--- Work to complete ---
Your answer should be the lines below from the one holding "Click the Lock All Invigilators button" through the one holding "Task: Click the OR state cell", copied exactly and with nothing else.

(Source data)
::::::
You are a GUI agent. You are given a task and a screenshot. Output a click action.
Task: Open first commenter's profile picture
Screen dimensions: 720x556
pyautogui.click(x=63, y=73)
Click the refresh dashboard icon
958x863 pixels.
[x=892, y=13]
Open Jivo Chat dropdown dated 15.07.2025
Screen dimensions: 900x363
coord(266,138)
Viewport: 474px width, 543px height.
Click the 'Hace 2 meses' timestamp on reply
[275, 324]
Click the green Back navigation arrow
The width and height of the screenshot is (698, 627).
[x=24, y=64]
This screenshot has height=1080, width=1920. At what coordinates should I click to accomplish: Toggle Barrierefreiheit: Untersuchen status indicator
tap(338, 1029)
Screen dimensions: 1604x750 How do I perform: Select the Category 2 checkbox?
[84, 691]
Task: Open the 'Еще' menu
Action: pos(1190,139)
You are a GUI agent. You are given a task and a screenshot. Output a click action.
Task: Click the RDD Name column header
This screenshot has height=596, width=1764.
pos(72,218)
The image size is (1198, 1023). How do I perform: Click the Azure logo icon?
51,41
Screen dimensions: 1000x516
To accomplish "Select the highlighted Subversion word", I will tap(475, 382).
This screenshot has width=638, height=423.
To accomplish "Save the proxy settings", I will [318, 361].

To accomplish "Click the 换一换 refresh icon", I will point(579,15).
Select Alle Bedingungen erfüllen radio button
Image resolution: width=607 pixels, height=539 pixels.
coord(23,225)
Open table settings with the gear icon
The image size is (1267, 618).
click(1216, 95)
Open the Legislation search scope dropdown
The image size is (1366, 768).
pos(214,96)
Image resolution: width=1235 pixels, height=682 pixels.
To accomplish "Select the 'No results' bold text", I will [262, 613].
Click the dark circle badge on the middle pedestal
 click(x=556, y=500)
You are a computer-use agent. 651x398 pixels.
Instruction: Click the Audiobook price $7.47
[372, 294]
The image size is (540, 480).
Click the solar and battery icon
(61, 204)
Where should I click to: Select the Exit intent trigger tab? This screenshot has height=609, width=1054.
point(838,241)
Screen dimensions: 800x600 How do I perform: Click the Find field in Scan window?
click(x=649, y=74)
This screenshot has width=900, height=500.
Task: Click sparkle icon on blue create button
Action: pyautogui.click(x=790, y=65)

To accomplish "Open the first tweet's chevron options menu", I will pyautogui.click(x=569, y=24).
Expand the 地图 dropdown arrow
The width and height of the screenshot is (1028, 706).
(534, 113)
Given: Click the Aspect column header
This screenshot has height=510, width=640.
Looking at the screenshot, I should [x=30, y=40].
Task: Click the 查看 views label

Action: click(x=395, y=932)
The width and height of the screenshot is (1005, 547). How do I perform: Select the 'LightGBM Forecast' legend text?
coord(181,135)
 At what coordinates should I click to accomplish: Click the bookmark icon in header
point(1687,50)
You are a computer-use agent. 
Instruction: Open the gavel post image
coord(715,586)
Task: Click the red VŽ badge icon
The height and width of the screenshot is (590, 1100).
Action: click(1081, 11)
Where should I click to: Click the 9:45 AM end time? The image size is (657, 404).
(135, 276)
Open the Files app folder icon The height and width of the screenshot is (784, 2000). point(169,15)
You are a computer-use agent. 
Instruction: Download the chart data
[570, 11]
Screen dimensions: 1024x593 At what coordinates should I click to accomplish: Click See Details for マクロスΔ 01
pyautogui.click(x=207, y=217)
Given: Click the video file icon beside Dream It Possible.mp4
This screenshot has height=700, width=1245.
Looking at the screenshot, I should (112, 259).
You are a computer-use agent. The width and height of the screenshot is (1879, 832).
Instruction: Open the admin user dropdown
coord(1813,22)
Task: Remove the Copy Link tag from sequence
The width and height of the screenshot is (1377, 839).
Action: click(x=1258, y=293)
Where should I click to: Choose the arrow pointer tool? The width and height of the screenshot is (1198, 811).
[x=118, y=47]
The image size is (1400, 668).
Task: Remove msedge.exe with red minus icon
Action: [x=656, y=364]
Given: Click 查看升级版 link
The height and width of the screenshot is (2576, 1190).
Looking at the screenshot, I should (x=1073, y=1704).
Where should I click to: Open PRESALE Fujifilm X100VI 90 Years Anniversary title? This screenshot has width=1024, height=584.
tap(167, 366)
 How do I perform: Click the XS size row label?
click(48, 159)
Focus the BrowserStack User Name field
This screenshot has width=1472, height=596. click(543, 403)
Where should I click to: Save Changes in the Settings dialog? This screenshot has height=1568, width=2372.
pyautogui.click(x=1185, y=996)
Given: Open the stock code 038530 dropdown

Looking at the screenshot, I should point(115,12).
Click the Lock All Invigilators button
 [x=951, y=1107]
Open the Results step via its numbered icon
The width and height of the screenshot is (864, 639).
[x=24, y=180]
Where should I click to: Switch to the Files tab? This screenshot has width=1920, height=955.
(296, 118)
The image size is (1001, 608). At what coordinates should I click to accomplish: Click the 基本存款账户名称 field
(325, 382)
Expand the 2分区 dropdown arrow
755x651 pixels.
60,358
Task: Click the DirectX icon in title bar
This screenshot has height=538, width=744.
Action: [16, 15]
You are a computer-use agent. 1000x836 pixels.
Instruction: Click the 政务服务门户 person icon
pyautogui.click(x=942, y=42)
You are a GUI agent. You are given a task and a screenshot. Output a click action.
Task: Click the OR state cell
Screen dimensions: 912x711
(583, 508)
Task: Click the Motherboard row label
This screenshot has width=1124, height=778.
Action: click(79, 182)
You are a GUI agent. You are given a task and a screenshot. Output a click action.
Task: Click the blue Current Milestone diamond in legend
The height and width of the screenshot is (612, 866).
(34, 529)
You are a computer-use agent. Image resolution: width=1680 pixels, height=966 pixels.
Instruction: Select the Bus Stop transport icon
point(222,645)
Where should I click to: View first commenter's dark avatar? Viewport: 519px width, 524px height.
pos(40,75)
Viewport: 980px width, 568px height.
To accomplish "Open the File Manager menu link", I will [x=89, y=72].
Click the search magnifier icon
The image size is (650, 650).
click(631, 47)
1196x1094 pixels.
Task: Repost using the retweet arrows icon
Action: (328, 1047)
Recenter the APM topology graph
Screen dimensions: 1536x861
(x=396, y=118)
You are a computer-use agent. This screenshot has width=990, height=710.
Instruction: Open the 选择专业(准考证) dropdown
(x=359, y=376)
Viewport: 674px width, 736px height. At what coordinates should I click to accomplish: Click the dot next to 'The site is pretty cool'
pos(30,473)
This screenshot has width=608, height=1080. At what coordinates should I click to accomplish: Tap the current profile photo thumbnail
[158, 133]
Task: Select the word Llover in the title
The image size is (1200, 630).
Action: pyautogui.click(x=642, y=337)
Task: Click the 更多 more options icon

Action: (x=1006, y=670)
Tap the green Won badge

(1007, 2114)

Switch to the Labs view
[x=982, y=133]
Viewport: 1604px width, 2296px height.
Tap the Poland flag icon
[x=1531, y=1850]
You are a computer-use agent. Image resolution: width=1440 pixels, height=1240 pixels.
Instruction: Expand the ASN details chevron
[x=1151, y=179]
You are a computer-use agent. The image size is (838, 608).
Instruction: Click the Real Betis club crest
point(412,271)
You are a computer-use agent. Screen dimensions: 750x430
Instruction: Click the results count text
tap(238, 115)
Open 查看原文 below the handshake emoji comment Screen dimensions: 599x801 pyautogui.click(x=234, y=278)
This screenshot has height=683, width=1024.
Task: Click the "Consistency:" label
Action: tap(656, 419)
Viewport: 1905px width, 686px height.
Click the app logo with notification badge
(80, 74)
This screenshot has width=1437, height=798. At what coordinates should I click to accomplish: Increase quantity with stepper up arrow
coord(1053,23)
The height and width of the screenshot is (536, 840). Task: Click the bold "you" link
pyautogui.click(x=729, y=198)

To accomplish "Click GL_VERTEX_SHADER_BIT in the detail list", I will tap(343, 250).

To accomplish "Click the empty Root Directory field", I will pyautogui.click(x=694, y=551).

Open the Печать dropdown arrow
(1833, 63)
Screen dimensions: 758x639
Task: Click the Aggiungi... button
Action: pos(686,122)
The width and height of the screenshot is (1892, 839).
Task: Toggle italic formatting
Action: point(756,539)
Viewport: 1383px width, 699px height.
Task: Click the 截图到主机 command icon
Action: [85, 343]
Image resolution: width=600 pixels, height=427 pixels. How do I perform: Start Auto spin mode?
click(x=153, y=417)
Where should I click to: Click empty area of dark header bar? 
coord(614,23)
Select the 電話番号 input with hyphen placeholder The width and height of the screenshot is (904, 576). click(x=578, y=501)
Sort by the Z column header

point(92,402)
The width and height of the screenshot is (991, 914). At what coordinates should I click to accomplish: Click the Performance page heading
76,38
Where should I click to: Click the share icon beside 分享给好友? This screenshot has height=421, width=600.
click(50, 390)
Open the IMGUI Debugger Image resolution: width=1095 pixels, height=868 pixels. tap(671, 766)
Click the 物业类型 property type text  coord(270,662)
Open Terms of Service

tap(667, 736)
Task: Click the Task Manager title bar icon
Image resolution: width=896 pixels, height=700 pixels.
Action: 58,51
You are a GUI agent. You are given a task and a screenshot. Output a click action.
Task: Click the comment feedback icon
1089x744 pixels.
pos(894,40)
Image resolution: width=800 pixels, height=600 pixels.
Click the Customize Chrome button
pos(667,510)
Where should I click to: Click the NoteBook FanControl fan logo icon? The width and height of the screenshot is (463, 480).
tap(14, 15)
::::::
--- Task response ---
Click the Lock All Invigilators button
 [x=951, y=1107]
Open the Results step via its numbered icon
The width and height of the screenshot is (864, 639).
[x=24, y=180]
Where should I click to: Switch to the Files tab? This screenshot has width=1920, height=955.
(296, 118)
The image size is (1001, 608). At what coordinates should I click to accomplish: Click the 基本存款账户名称 field
(325, 382)
Expand the 2分区 dropdown arrow
755x651 pixels.
60,358
Task: Click the DirectX icon in title bar
This screenshot has height=538, width=744.
Action: [16, 15]
You are a computer-use agent. 1000x836 pixels.
Instruction: Click the 政务服务门户 person icon
pyautogui.click(x=942, y=42)
You are a GUI agent. You are given a task and a screenshot. Output a click action.
Task: Click the OR state cell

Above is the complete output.